Com a luz acesa era bem mais fácil. A irmã um pouco mais velha, que hoje já morreu, a fazia imaginar um João Pestana. Só que ao invés de algibeira com areia, este trazia um guarda-chuva e um pozinho mágico pra se jogar no olho e fazê-lo fechar de sono. O olho coçava.
O guarda-chuva, independente do clima do dia, estava sempre aberto, e já de longe, antes que ele caminhasse até a altura dos olhos(é preciso dizer que ele era bem minúsculo e o guarda chuva, nessas condições parecia bem grandão), logo se via se era um pesadelo ou um sonho bom. Se fosse um pesadelo ele era escuro igual ao guarda-chuva do papai, se era um sonho bom, ele era ainda mais colorido do que a sombrinha da mamãe.

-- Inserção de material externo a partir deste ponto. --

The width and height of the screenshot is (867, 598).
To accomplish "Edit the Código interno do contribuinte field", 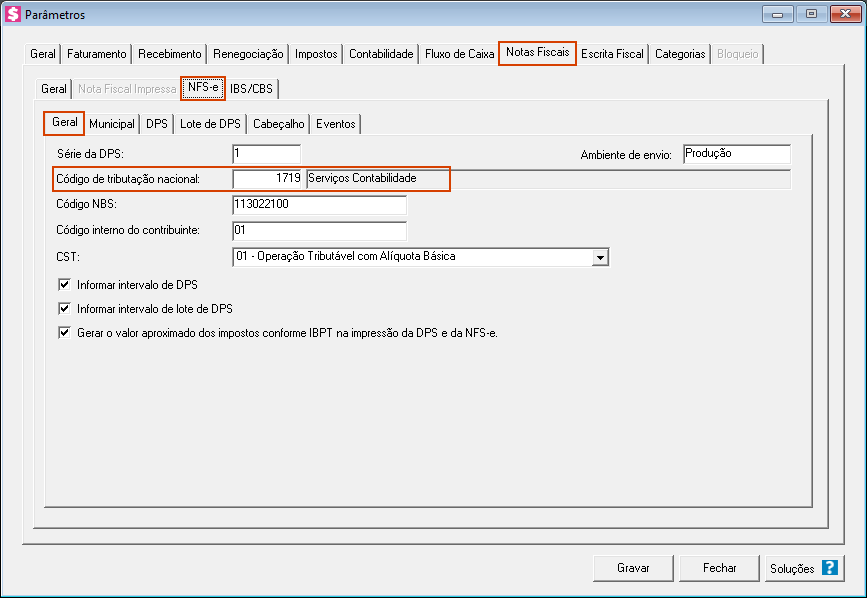I will pos(318,231).
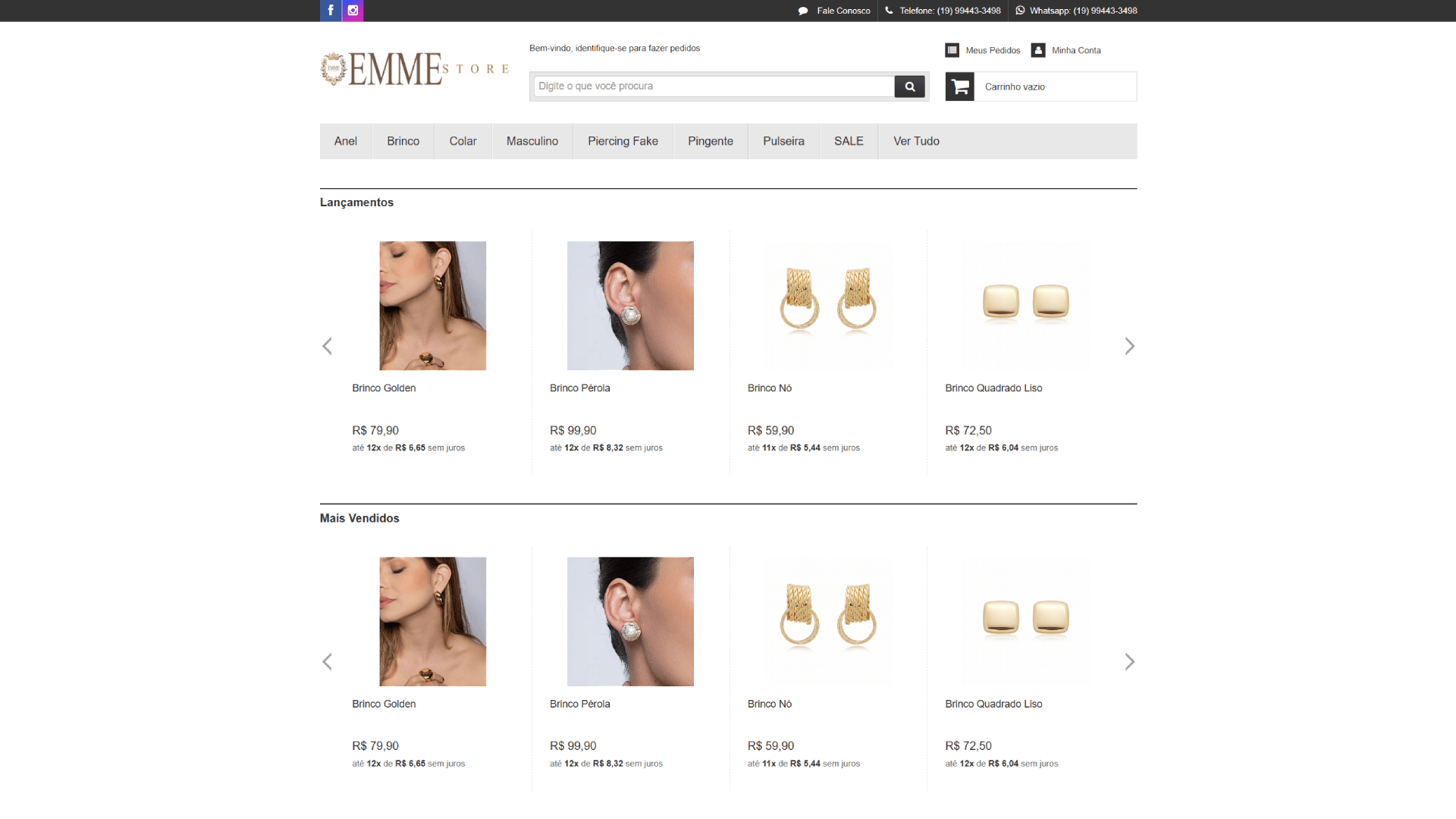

Era colorido das sete cores do arco íris, em gomos recheados delas, assim, como se fosse um guarda-chuva de praia. A menina não se importava com os dias de pesadelos, eles eram, em todo caso, melhores do que os monstros na festinha do escuro.
Um dia a avó, em delírio, velhinha e fraca, imaginava como a menina, coisas que na verdade não estavam no quarto. Imaginava e via, meninos que lhes roubavam os biscoitos embalde ela ralhasse: "Deixe eles aí! São dos meus netinhos, suas pestes!" outras, imagivana uma moça em seu quarto com um guarda chuva aberto.
No mundo da avó, não se podia deixar a hóstia enconstar no céu da boca, ou se sentiria o gosto de sangue do cordeiro. No mundo da avó, guarda chuva aberto dentro de casa em dia de sol era mal agouro, trazia tempestades e tormentas, varrendo as hortas e as coisas da gente pobre que construia casa nos barrancos.
E a velhinha berrava para a moça fechar o guarda chuva. Implorava para que ela olhasse o sol lá fora. Um dia lindo e claro. Era um desespero muito próximo da mágoa, muito próximo da dor.
A mãe da menina,tão sábia, foi ao socorro da senhora em prantos, e ordenou à moça que fechasse o guarda chuva ou então fosse embora. A avó então, enxugou os olhos e sorriu.